Le premier point sur lequel devront se pencher les experts c’est le nom des quatre disciplines additionnelles prévues à Paris 2024. Si pour l’escalade, la chose semble entendue, les experts devront tenter d’enrichir la terminologie sportive en trouvant de nouvelles appellations pour le breaking, le skateboard et le surf.
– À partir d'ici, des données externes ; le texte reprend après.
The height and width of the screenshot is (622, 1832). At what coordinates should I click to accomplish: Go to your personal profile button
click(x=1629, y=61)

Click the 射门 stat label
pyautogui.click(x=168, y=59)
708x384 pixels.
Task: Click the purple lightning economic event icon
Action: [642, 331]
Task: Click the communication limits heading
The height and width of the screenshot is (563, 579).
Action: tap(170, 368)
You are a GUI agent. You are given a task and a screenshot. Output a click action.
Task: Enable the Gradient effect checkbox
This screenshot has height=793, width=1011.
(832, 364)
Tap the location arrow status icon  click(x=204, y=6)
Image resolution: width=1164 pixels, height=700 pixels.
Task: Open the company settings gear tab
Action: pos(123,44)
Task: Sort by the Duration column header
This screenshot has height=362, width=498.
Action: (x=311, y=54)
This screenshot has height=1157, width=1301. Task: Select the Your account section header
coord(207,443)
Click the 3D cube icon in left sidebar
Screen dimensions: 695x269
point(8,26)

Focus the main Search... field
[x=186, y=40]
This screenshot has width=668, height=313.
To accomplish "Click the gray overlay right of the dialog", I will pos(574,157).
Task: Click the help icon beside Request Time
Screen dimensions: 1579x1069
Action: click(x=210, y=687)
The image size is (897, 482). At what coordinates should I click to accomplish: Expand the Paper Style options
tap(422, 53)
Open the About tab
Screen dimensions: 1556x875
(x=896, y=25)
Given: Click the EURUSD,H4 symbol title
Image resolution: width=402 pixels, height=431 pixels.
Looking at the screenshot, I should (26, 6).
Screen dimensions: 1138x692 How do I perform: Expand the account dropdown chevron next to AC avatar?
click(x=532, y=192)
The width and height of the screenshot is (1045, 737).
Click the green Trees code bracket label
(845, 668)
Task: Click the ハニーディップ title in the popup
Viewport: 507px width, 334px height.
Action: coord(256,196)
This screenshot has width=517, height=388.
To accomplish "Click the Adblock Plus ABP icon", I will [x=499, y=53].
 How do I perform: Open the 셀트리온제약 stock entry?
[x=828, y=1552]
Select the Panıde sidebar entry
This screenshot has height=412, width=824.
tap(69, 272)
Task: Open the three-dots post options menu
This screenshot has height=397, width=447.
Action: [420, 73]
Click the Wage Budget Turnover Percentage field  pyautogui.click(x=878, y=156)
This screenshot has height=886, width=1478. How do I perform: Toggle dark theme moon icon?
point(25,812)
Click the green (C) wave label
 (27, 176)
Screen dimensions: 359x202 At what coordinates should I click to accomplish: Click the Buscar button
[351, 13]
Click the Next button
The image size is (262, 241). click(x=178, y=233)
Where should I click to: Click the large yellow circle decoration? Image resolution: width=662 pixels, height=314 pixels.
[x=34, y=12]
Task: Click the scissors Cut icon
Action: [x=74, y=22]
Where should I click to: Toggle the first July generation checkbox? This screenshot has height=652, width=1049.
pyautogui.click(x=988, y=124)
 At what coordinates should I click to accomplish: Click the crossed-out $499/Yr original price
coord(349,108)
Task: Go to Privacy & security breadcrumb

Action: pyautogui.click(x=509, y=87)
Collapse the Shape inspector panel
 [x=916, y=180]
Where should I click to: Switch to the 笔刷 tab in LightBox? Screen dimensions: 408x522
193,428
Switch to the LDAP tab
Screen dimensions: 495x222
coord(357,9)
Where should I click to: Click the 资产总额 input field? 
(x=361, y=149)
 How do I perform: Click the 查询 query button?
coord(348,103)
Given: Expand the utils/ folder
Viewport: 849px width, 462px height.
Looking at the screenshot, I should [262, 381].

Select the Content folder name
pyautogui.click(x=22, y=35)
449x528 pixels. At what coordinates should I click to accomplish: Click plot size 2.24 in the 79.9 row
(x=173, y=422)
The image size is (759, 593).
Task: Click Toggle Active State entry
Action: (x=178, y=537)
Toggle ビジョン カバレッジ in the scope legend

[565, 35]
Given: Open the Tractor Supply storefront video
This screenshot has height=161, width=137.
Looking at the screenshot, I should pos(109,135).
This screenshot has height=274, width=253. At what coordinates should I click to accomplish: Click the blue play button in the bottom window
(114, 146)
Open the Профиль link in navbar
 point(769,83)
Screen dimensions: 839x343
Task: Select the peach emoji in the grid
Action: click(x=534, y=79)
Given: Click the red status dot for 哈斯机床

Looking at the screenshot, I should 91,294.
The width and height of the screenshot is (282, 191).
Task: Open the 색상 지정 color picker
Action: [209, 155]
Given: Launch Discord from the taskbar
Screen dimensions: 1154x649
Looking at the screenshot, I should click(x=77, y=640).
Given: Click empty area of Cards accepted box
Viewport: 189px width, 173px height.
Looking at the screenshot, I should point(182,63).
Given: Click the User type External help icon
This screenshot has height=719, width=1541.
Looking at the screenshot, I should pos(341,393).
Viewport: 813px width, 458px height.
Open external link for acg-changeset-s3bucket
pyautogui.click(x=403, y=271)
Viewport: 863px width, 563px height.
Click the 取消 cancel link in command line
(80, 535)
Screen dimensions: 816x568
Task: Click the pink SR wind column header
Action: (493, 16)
Il semblerait tout aussi urgent de se pencher sur le slogan des Jeux de Paris 2024 « Made for sharing » – qu’on pourrait traduire par – fait pour partager. La formule est sans doute moins universelle, mais elle aurait du sens au sein des pays francophones.

EN BREF

Le Congrès américain demande des comptes au CIO

La Commission exécutive du Congrès Américain sur la Chine (CECC) vient d’exhorter le Comité international olympique (CIO) à publier la preuve que ses uniformes prévus pour les Jeux olympiques d’hiver de Pékin 2022 n’ont pas été fabriqués à l’aide du travail forcé.

Dans son courrier, la commission américaine demande au CIO de « rendre publique une copie du ‘certificat d’origine’ remis au CIO.

Dans une lettre adressée au président du CIO, Thomas Bach, la commission exécutive du Congrès sur la Chine (CECC) a exprimé sa préoccupation concernant les groupes Anta Sports et le groupe Hengyuanxiang (HYX), avec lequel le CIO a des contrats d’uniformes considérant que ces groupes utilisent du coton de la région autonome ouïghoure du Xinjiang.

 

Les deux sociétés utiliseraient du coton de la région, où la Chine a été accusée d’avoir placé plus d’un million de musulmans ouïghours dans des camps d’internement. Les allégations de travail forcé dans la région font partie des raisons invoquées par les États-Unis et d’autres pays dans leur décision de boycotter diplomatiquement Pékin 2022.